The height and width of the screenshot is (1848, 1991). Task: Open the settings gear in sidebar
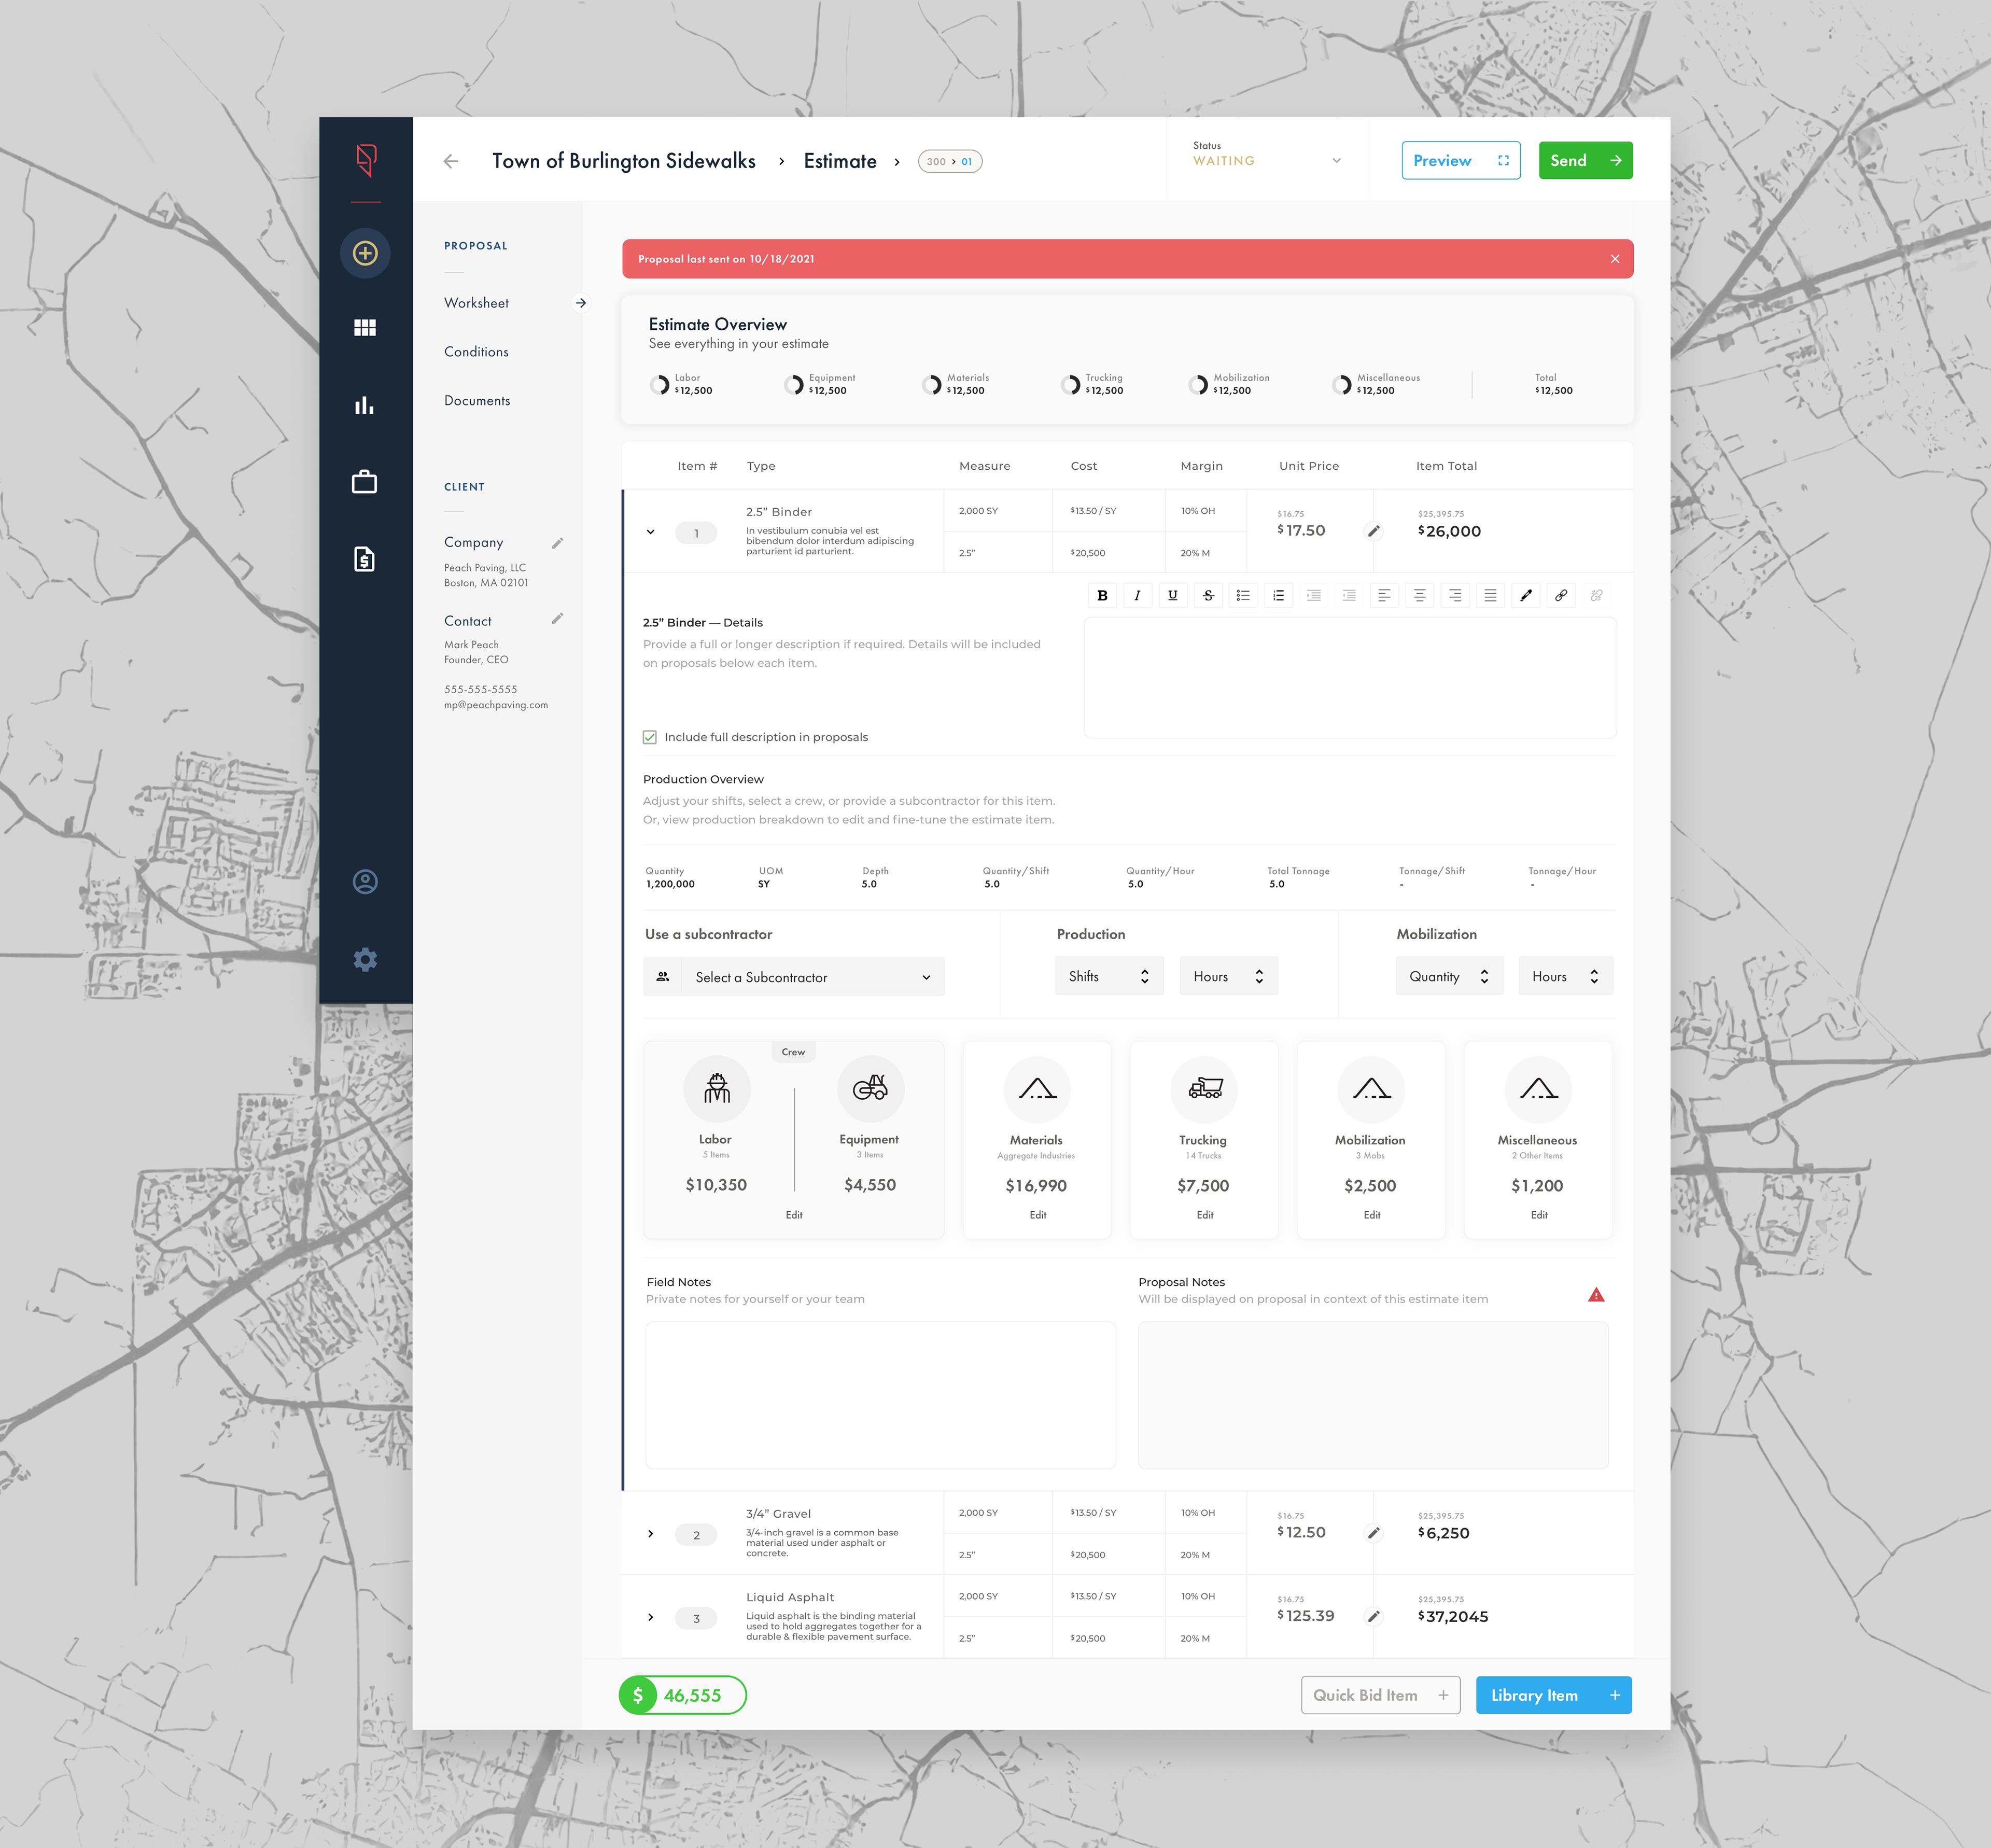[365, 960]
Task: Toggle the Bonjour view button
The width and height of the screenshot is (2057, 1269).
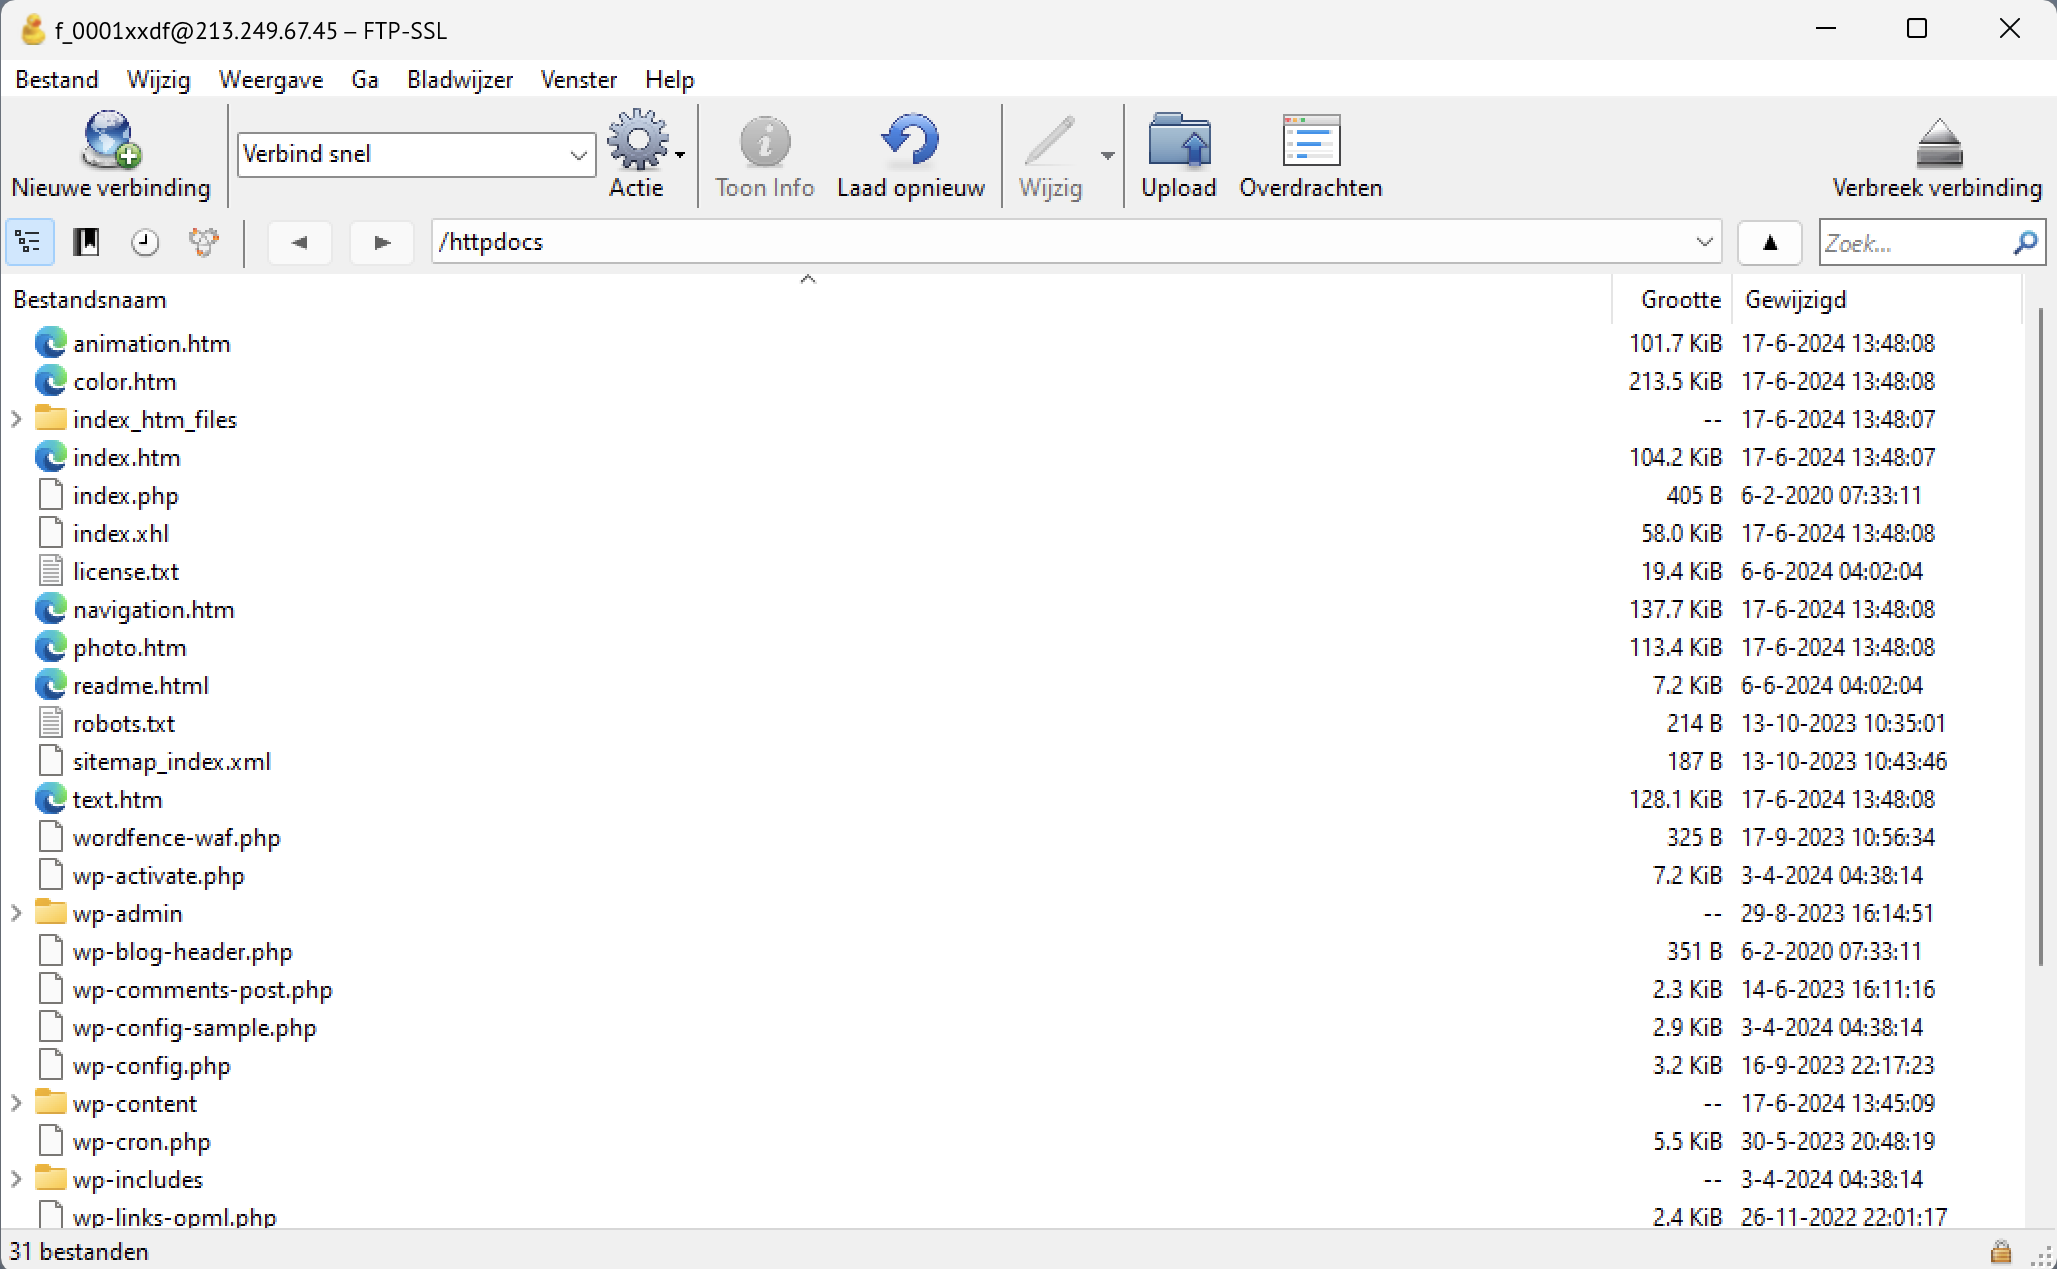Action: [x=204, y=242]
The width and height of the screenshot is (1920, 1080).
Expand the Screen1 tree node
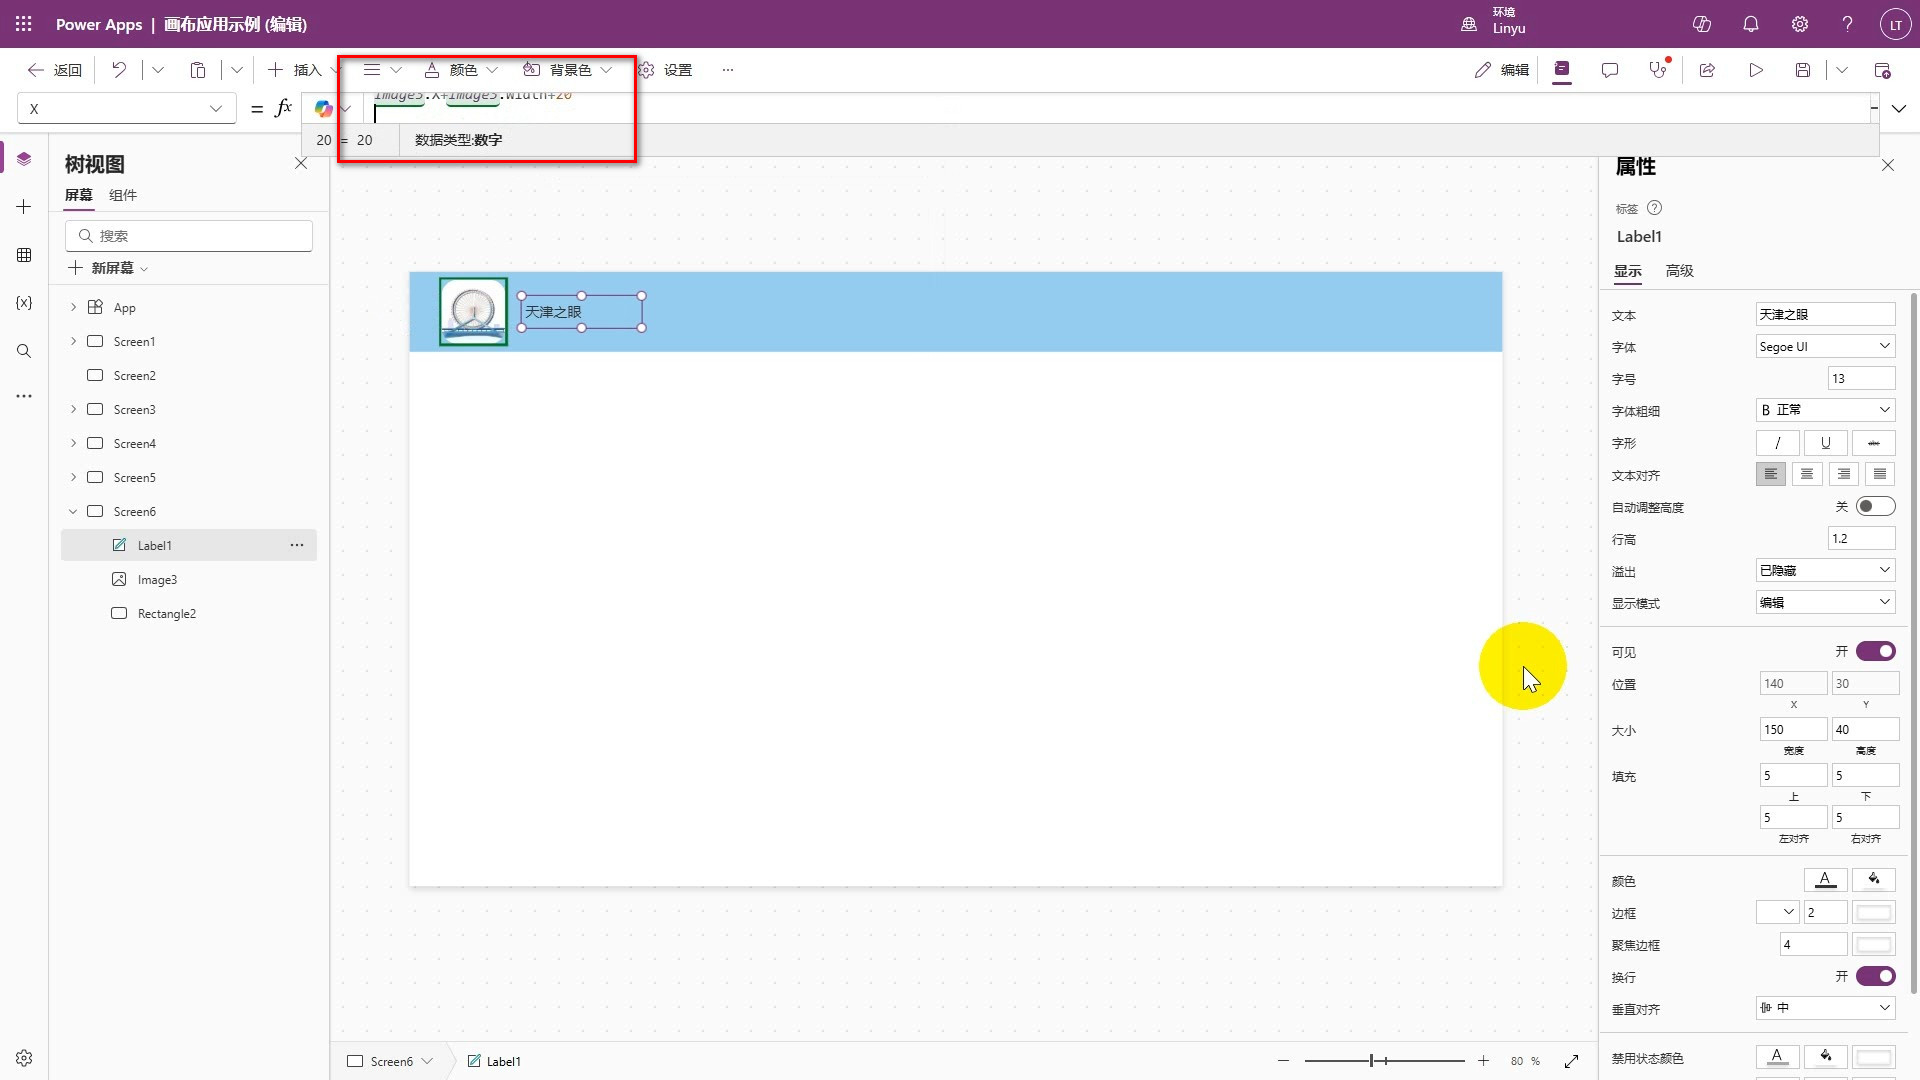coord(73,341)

......

_To do_:
Nothing but an exact copy of the data, without pictures, should be returned.

_Solution to the exercise_:
The height and width of the screenshot is (1848, 1991). Task: Open the settings gear in sidebar
[365, 960]
Task: Toggle the Bonjour view button
The width and height of the screenshot is (2057, 1269).
Action: [x=204, y=242]
The width and height of the screenshot is (1920, 1080).
Expand the Screen1 tree node
coord(73,341)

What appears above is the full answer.